• [CONSIGNE]:
Réécrivez l'extrait du texte fourni qui commence aux mots « Si le ministre » et s'arrête après « Bruno Le Maire. », en remplaçant « agriculteurs » par « exploitants agricoles ».

• [TEXTE FOURNI]:

◇ ◇ ◇ ◇

Si le ministre de l'Agriculture a annoncé hier une hausse de 66% des revenus des agriculteurs français en 2010, il s'agit avant tout ''d'un rattrapage'' du secteur frappé par la crise ces deux dernières années, a-t-il tempéré sur France 2. D'autant que ce chiffre cache des disparités entre filières. Et que les agriculteurs gagnent toujours en moyenne ''10 à 15% de moins'' que dans les autres secteurs, a rappelé Bruno Le Maire.
Face à cette situation, de plus en plus d'agriculteurs misent sur les énergies renouvelables (EnR), ce qui permet de diversifier leurs activités tout en fournissant une rémunération complémentaire. Cet engouement est impulsé par le cadre réglementaire visant à réduire les consommations d'énergie et soutenu depuis 2006 par les prix d'achat de l'électricité issu des EnR plus attractifs. Le tarif d'achat de 60 cts/kWh !, fixé entre 2006 et 2009 par EDF, a convaincu de nombreux exploitants d'investir d'importantes sommes dans des toitures solaires photovoltaïques.

◇ ◇ ◇ ◇

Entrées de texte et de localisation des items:

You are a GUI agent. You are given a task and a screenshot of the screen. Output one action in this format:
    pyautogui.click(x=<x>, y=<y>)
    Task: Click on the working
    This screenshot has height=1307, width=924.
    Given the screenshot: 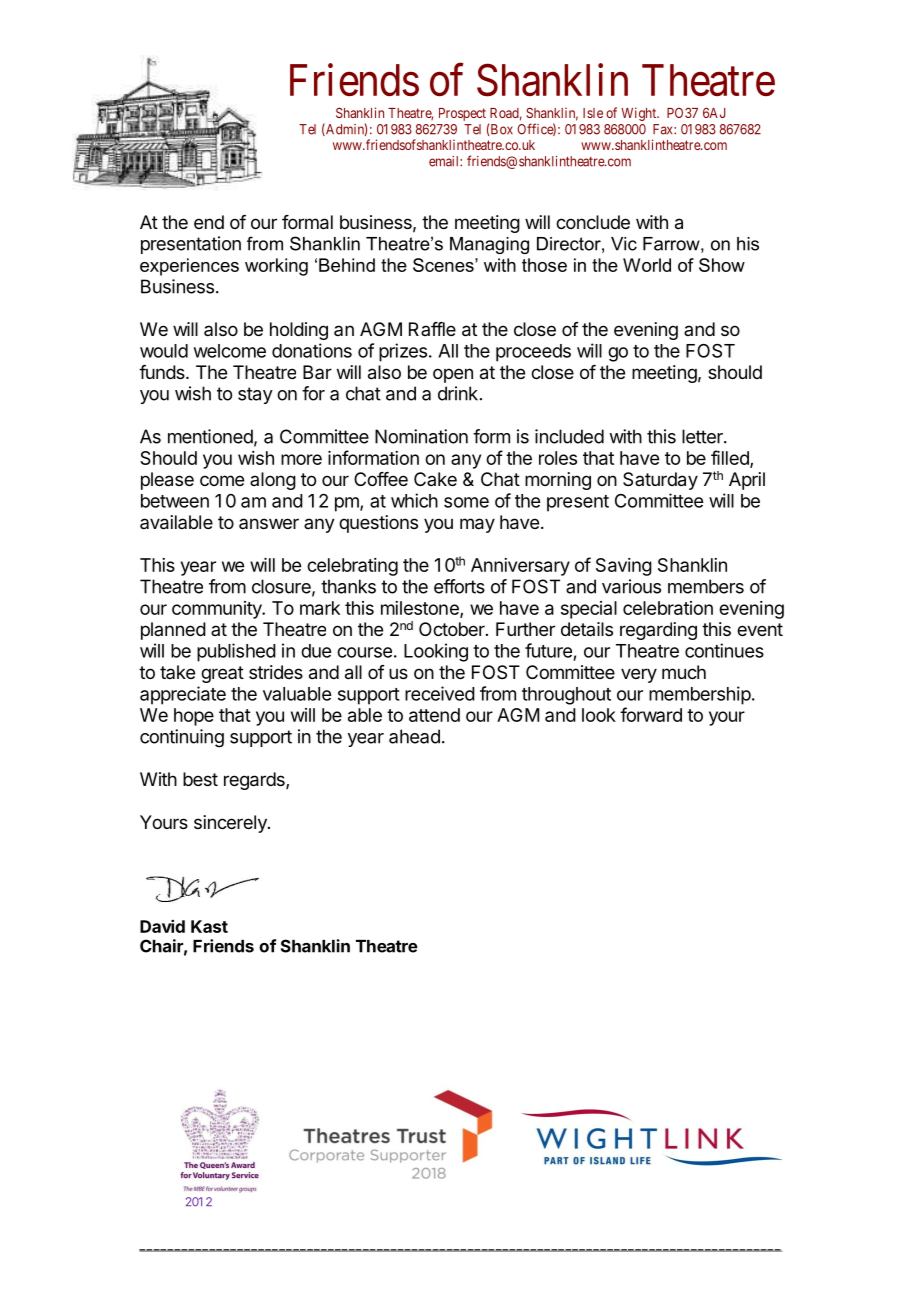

◇ ◇ ◇ ◇

• [RÉPONSE FINALE]:
Si le ministre de l'Agriculture a annoncé hier une hausse de 66% des revenus des exploitants agricoles français en 2010, il s'agit avant tout ''d'un rattrapage'' du secteur frappé par la crise ces deux dernières années, a-t-il tempéré sur France 2. D'autant que ce chiffre cache des disparités entre filières. Et que les exploitants agricoles gagnent toujours en moyenne ''10 à 15% de moins'' que dans les autres secteurs, a rappelé Bruno Le Maire.